FROM JAMA NEUROLOGY
The risk of serotonin syndrome developing in individuals who are taking both triptans for migraine and either an SSRI or serotonin-norepinephrine reuptake inhibitor (SNRI) antidepressant is very low, according to analysis of electronic health record data of 47,968 patients prescribed triptans.
The study of 14 years’ worth of data, published online Feb. 26 in JAMA Neurology , identified only two confirmed cases of serotonin syndrome, representing an incidence rate of 0.6 cases per 10,000 person-years of exposure, and five probable cases.
“Our results do not show major changes in prescribing patterns as a result of the FDA advisory [warning in 2006]. Taken as a whole, our data suggest that the FDA advisory should be reconsidered,” wrote Yulia Orlova, MD, PhD , of the University of Florida, Gainesville, and her coauthors. Dr. Orlova was with the Graham Headache Center at Brigham and Women’s Hospital in Boston at the time she conducted the research.
Overall, the investigators found 19,017 patients who were prescribed both triptans and an SSRI or SNRI. Of these, 229 (1.2%) were diagnosed with extrapyramidal syndrome at some point. Serotonin syndrome was suspected in 17 patients, while other diagnoses included restless legs syndrome, periodic limb movement disorder of sleep, and akathisia.
Four cases met both the Sternbach and Hunter diagnostic criteria for serotonin syndrome, but in only two of these cases had triptans been used at around the time that the serotonin syndrome symptoms developed. However, the authors did note that, in both these cases, some symptoms developed before the patients ingested the triptans.
Even if serotonin syndrome was in fact the cause of symptoms in all the patients with suspected diagnoses, and who had documented coprescription of triptans and antidepressants, this still represented an incidence of 2.3 cases per 10,000 person-years.
“Our results provide additional reasons to be skeptical that triptans increase the risk of serotonin syndrome beyond the risk already associated with SSRIs and SNRIs alone,” Dr. Orlova and her colleagues wrote.
The investigators also pointed out that the biological plausibility of triptans as a cause of serotonin syndrome was questionable.

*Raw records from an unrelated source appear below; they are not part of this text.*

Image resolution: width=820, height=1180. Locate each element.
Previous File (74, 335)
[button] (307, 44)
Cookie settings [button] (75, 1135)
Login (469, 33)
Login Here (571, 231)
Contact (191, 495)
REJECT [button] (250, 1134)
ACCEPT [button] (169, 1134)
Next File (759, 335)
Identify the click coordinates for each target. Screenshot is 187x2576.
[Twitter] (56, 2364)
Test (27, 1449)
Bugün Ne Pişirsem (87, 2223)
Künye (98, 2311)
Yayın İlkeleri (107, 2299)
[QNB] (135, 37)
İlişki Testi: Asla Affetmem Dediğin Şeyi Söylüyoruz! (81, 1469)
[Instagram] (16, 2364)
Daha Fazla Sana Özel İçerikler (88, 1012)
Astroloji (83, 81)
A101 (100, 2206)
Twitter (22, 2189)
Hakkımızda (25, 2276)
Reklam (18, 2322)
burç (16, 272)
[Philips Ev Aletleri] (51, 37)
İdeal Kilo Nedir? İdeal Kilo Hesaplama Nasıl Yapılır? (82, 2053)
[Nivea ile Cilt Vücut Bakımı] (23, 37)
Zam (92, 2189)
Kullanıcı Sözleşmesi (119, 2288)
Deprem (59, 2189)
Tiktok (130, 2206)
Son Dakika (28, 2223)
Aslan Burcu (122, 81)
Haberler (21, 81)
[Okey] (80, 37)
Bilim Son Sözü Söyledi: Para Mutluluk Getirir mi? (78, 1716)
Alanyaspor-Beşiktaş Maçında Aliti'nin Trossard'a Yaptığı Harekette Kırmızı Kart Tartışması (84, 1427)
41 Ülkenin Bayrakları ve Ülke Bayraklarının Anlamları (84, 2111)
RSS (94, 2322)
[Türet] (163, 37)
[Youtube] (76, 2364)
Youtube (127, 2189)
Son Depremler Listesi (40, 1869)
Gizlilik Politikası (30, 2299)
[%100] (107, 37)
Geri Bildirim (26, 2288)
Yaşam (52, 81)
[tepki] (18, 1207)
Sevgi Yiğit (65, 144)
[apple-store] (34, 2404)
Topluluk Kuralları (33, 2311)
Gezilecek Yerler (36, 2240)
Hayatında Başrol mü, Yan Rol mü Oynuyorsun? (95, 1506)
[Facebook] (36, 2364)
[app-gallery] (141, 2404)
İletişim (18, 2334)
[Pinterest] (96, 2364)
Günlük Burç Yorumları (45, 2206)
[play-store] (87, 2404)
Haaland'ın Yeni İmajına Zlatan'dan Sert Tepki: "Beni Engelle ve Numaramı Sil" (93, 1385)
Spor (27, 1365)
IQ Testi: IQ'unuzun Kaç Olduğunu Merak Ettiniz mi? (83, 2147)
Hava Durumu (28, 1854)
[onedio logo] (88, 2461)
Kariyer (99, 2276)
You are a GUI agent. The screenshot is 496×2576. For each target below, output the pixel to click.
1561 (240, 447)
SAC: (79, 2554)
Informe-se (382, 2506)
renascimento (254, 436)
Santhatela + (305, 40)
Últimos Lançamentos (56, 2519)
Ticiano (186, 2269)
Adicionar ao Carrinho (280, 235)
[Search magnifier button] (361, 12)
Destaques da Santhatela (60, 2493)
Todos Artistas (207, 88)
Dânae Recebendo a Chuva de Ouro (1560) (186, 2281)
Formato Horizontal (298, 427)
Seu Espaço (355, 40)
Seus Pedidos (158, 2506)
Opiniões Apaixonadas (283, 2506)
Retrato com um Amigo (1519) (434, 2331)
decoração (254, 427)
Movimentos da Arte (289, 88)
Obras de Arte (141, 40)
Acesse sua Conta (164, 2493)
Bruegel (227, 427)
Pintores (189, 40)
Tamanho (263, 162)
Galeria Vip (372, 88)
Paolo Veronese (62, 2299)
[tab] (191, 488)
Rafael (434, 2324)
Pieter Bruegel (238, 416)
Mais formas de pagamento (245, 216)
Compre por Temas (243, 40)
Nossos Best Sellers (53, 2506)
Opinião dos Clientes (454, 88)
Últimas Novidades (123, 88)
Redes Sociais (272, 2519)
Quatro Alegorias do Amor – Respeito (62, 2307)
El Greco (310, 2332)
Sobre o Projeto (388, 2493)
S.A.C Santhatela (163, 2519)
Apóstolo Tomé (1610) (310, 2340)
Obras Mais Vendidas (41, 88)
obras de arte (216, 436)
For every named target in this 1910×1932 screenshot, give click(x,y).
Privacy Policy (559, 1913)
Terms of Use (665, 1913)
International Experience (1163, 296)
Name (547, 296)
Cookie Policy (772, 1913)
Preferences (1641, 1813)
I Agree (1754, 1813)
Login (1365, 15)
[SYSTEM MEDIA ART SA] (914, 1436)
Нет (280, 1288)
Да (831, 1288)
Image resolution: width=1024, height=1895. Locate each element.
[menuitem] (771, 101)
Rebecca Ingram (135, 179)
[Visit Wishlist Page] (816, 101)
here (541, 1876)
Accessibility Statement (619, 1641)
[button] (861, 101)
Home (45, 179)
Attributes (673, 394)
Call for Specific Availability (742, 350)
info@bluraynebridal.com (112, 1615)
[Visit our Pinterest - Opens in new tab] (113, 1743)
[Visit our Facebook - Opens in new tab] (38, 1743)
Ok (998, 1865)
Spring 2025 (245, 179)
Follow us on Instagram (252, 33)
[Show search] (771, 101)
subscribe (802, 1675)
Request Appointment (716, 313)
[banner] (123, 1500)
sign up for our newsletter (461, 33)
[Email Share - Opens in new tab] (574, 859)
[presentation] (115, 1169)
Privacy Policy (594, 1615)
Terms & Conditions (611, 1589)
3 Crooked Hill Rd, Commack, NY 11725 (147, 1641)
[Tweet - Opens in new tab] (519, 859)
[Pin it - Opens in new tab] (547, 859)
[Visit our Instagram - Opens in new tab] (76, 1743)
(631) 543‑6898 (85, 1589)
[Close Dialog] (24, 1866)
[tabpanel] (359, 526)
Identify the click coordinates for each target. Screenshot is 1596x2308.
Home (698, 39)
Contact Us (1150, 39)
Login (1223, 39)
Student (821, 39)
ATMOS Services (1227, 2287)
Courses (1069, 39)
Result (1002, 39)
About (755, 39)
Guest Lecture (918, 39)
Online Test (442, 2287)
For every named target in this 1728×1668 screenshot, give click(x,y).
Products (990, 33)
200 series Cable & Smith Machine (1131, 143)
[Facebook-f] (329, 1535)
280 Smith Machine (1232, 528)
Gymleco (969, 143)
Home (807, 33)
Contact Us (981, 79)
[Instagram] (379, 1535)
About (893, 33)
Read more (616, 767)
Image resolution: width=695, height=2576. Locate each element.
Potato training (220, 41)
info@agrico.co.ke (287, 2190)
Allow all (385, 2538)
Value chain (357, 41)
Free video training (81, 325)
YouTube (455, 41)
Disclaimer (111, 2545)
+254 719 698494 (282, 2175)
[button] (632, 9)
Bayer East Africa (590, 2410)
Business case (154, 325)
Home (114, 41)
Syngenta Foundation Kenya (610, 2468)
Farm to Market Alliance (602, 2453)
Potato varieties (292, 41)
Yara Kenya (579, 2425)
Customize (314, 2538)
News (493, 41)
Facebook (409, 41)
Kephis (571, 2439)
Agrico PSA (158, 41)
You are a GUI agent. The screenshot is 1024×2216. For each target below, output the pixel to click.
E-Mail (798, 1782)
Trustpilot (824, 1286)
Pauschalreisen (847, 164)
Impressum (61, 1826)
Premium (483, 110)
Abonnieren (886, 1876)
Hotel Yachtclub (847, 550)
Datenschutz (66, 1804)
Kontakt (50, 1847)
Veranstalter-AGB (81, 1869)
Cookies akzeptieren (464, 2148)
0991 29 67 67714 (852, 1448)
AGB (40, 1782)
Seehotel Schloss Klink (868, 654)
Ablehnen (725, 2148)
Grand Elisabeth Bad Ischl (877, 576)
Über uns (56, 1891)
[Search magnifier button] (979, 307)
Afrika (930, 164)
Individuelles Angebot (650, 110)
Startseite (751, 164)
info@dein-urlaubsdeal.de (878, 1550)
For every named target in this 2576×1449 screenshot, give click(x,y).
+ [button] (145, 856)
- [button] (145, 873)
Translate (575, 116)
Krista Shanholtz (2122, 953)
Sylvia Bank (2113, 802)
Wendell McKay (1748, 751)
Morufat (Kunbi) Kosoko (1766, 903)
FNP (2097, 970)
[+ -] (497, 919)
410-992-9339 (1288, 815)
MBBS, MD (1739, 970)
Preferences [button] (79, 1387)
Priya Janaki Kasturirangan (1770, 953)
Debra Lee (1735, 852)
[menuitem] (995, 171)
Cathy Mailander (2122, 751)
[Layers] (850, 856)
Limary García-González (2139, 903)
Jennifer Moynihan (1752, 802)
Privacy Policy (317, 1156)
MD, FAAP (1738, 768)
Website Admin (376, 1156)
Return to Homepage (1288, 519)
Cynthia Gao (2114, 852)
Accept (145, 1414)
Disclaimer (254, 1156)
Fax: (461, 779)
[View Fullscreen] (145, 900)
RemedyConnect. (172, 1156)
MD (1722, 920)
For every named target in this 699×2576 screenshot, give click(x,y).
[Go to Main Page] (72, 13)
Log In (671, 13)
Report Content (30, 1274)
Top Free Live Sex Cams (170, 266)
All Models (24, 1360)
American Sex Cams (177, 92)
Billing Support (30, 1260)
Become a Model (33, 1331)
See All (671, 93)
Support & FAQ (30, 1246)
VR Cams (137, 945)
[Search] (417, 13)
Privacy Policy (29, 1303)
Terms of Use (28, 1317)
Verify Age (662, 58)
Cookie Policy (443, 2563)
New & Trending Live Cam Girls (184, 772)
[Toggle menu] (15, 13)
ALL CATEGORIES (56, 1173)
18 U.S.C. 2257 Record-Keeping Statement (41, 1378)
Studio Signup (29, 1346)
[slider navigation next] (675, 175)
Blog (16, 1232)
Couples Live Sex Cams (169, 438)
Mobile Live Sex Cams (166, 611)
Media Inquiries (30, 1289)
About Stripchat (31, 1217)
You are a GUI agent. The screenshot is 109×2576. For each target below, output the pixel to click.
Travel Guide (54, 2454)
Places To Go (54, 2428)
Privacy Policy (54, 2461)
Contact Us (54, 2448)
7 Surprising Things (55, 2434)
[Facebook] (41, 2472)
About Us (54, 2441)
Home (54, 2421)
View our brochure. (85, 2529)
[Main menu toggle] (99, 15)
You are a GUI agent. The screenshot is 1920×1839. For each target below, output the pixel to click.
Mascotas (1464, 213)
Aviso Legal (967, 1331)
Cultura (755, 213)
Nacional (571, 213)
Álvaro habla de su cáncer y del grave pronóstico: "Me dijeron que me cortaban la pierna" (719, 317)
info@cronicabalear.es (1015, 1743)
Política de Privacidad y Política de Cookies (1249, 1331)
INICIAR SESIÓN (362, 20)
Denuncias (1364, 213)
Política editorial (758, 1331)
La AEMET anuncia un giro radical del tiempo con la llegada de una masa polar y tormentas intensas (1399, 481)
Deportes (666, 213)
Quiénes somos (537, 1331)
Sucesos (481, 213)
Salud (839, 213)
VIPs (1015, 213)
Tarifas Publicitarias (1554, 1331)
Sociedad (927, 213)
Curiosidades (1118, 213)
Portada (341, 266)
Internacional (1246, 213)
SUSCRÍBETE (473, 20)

“Evidence suggests that serotonin syndrome is mediated by serotonin 2A receptors, with possible involvement of serotonin-1A receptors,” they wrote. “Triptans, however, are serotonin agonists with high affinity at serotonin-1B and -1D receptors and only low affinity for serotonin-1A receptors.”
They noted that many of the patients with suspected serotonin syndrome were taking a large number of other medications that could also have contributed to the symptoms.
“Acute dystonic reactions, akathisia, or drug-induced tremors are not rare in patients who are receiving treatment for migraine that includes phenothiazines or neuroleptic drugs for migraine-associated nausea or pain.”
However, they did qualify their findings by noting that the quality of medical documentation was “highly variable,” and they often had to make the diagnosis based on poor descriptions of symptoms or physical examination findings.
“Overall, our results are reassuring and suggest that patients with coexisting affective disorders and migraine need not forgo management of one condition to treat the other.”
The study was supported by the Harvard Catalyst and the Harvard Clinical and Translational Science Center. No conflicts of interest were declared.